SOUND・BOND

1-Ⅱ



日本の一番北に位置する北海道。

その中の一点、五稜郭公園の入口に五稜郭タワーがある。地上約90メートルの展望台から、史跡五稜郭や函館市内、その近郊を俯瞰眺望(フカンチョウボウ)することが出来る。

その展望台には、五稜郭の歴史を綴(ツヅ)った展示スペース「五稜郭歴史回廊」があり、特に16景の情景模型(ジオラマ)「メモリアルポール」では、今にも動き出しそうな精巧な模型をじっくり見ることにより、五稜郭の歴史と共にあった人々のドラマを垣間見ることも出来る。

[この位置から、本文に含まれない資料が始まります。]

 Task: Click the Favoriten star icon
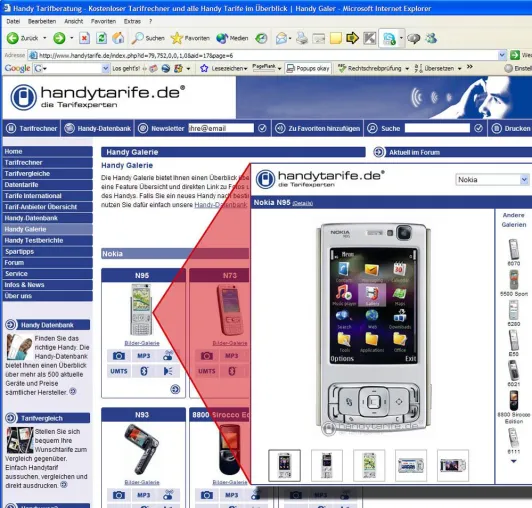(x=177, y=38)
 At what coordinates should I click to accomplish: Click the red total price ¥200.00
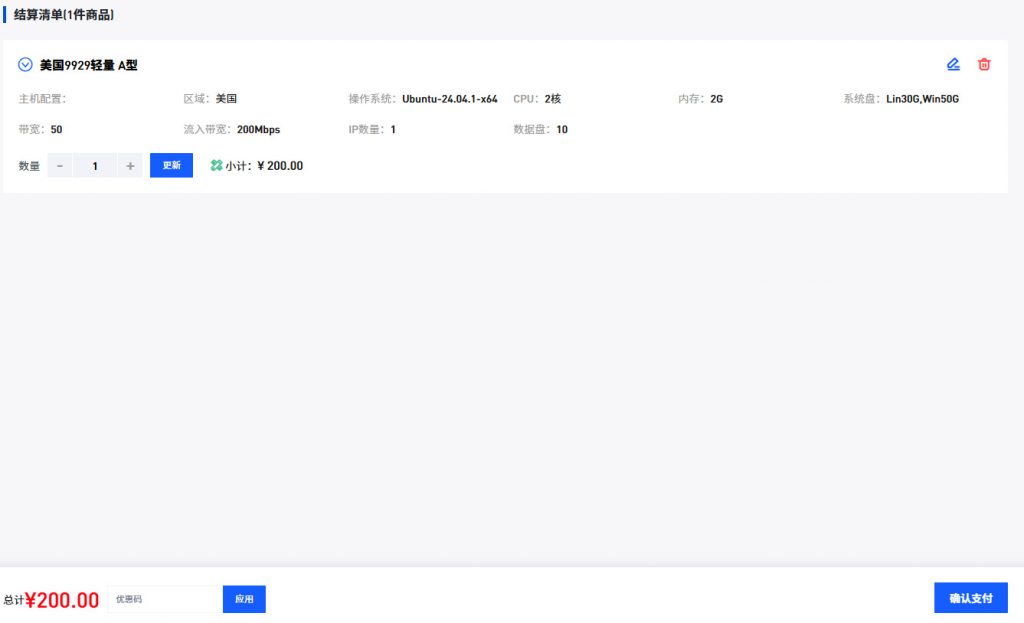(x=62, y=600)
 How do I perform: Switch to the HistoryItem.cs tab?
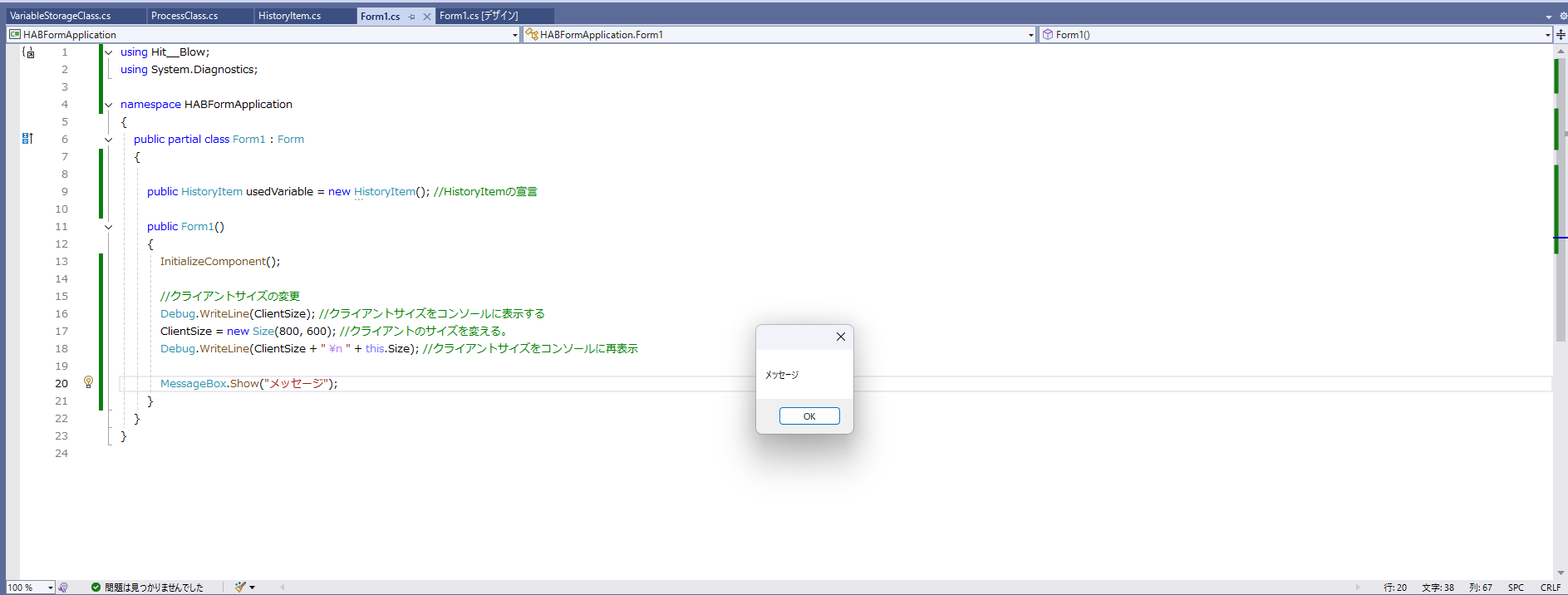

そんな魅力溢れるこの街、函館の夜に、篤(アツ)く夢を追い求める若者も少なくはない。



そんな街中の、ある建物の内装。

真ん中を縦長に刳(ク)り貫(ヌ)き中の様子が見えるようにガラスがはめ込まれ、その周りを黒く縁取られた真っ赤な扉が4つ並んでいる。

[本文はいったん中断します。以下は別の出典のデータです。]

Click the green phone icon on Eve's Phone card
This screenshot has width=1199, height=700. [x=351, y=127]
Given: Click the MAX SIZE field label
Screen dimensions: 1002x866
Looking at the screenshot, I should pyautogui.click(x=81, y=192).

まるでカラオケボックスのような造りのそのドアの上には、それぞれ違った番号の書かれたプレートが下がっていた。

ゴシック体ではっきり書かれたC-2の部屋で、20歳を少し超したくらいの青年が5人、緊迫した面持ちで話し合い、というより言い争いをしていた。

室内は窓も無く、机も無い。あるとすればマイクやアンプ、音調整や録音、エフェクターなどの音響機器ばかり。その手前、中央近くにはドラムセットが一式置かれている。

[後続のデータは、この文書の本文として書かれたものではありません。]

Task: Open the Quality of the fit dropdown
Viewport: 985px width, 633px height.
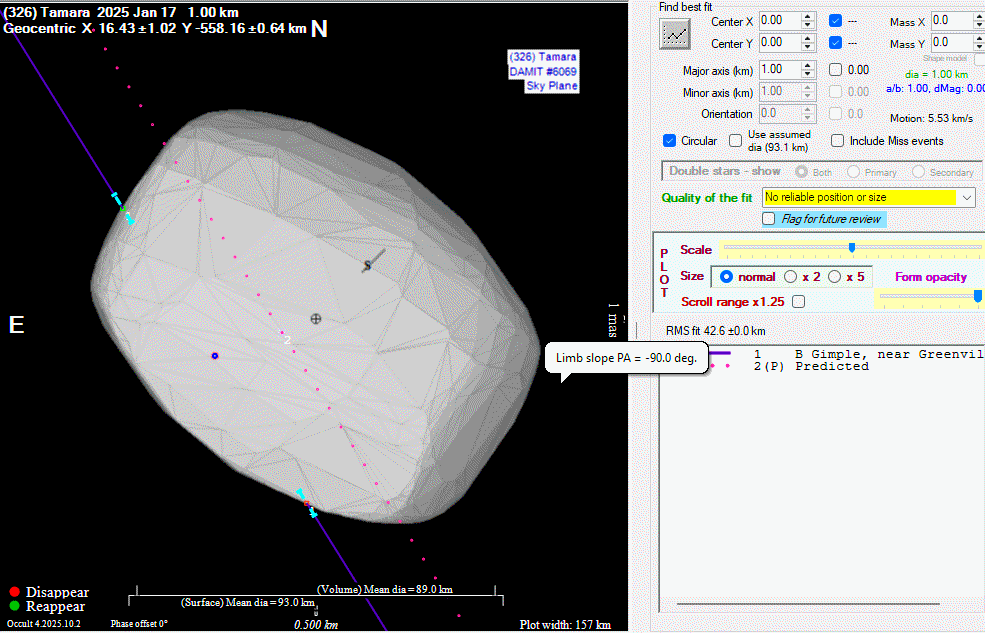Action: point(965,198)
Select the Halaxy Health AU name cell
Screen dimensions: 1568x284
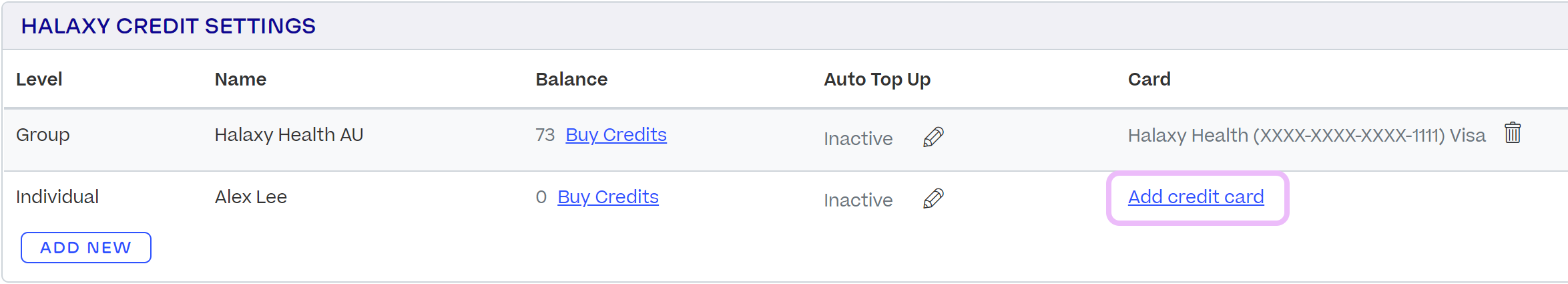tap(288, 135)
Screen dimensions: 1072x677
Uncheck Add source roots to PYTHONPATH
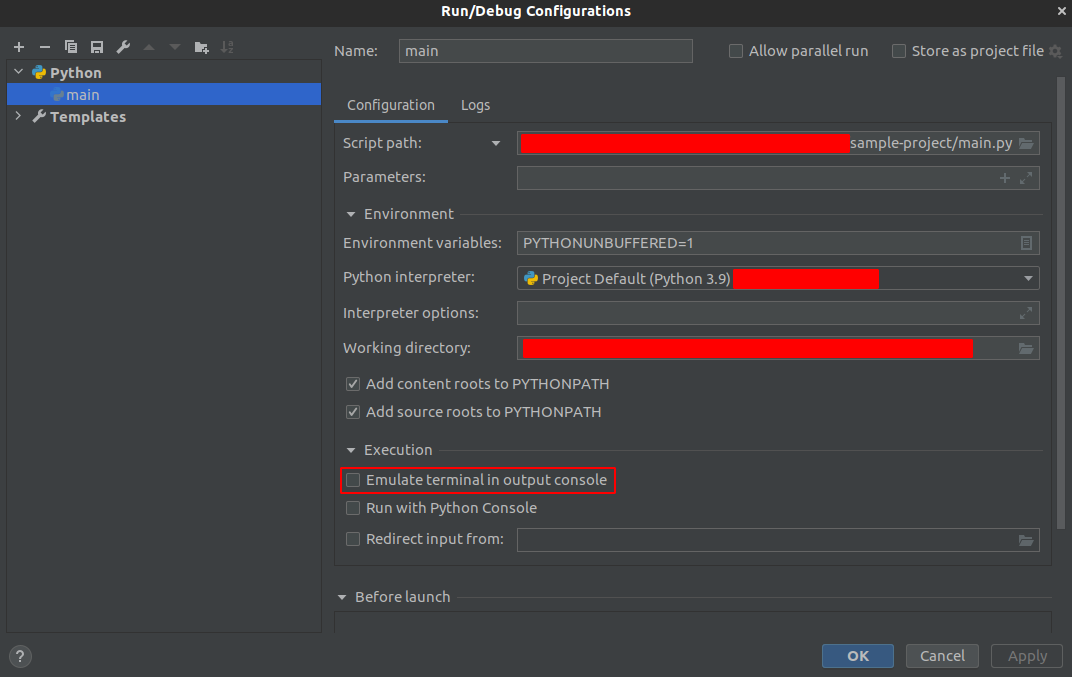(x=353, y=411)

「おいおい。こんなくだらねえ話し始めてたんじゃ、このスタジオ借りた意味ねえよ」


ギターを両手で抱えている一人が、いかにもつまらなそうに吐き捨てた。

ここはリハーサルや、レコーディングをするための貸しスタジオの一室。

ここに集まっているのは、とあるバンドのメンバー。彼らは週に2日ほど夜にここを借りてバンドの練習をしているのだが、最近はなかなか思うようにリハが進まず、メンバー内でも不穏な空気に包まれることが多くなってきていた。